YOUR TASK
Repeat the stretch of the data below from the line that contains "The image size is (444, 263)." through the line that contains "Looking at the", keeping every line unchanged.

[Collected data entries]
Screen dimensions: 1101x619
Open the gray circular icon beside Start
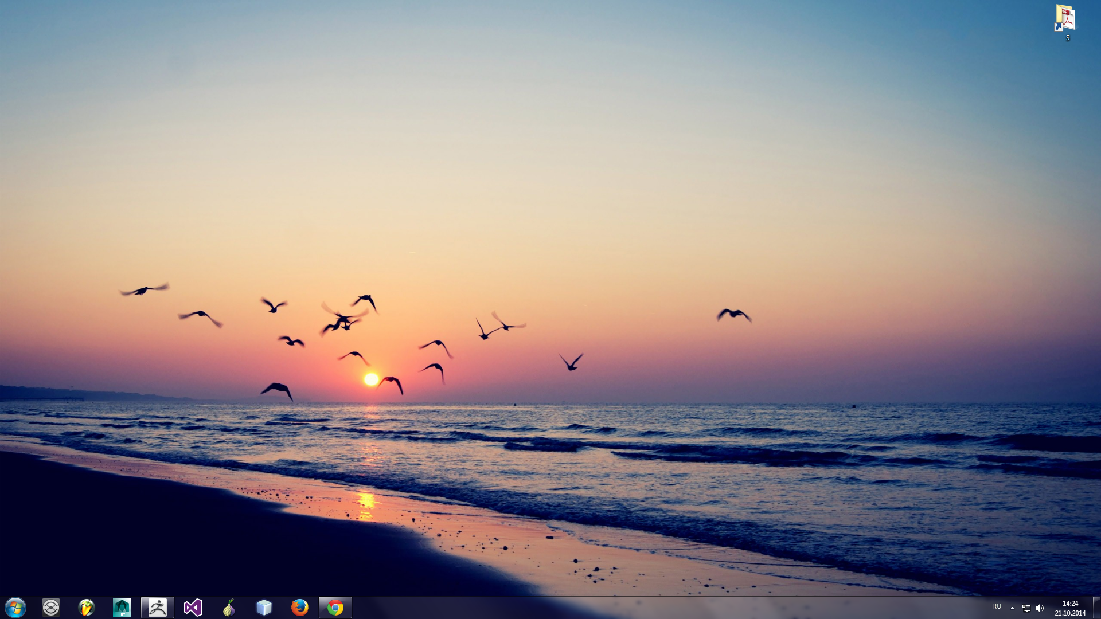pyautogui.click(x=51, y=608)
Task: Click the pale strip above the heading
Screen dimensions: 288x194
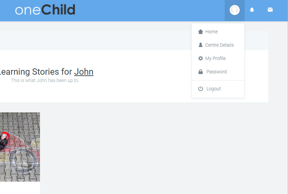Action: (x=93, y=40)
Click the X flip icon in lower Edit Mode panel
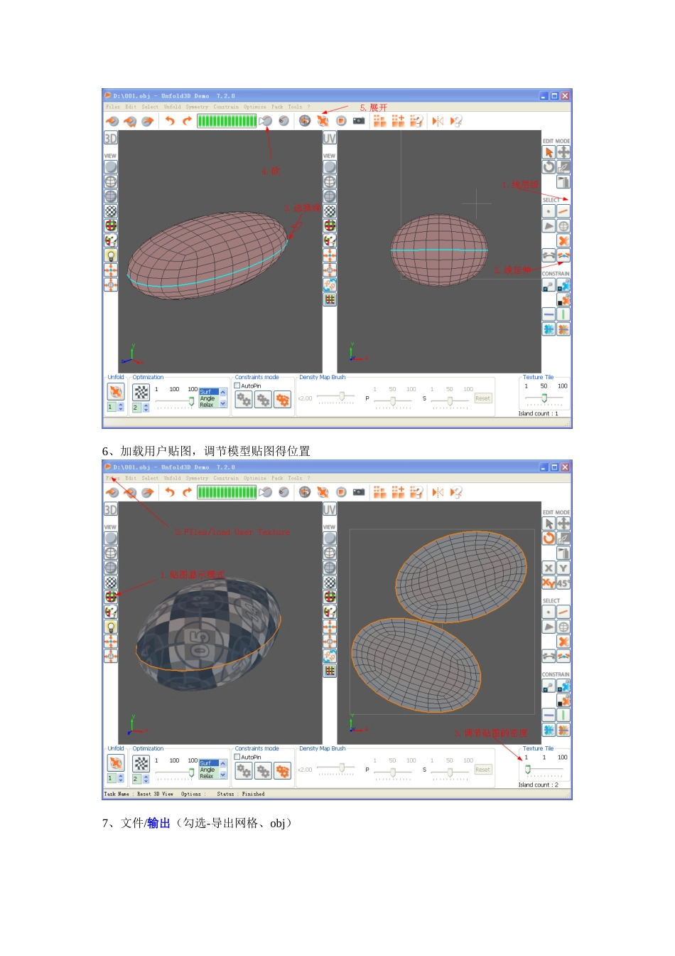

---

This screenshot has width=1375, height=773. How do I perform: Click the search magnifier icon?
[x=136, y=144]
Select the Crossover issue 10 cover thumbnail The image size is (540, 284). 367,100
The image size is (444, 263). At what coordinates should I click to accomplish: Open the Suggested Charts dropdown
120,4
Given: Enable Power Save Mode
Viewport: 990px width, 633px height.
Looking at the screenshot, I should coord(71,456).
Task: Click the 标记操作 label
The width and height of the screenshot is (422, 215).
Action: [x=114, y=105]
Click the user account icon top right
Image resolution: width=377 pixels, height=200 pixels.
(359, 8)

RESPONSE TO THE TASK
The image size is (444, 263). At what coordinates should I click to accomplish: Open the Suggested Charts dropdown
120,4
Given: Enable Power Save Mode
Viewport: 990px width, 633px height.
Looking at the screenshot, I should coord(71,456).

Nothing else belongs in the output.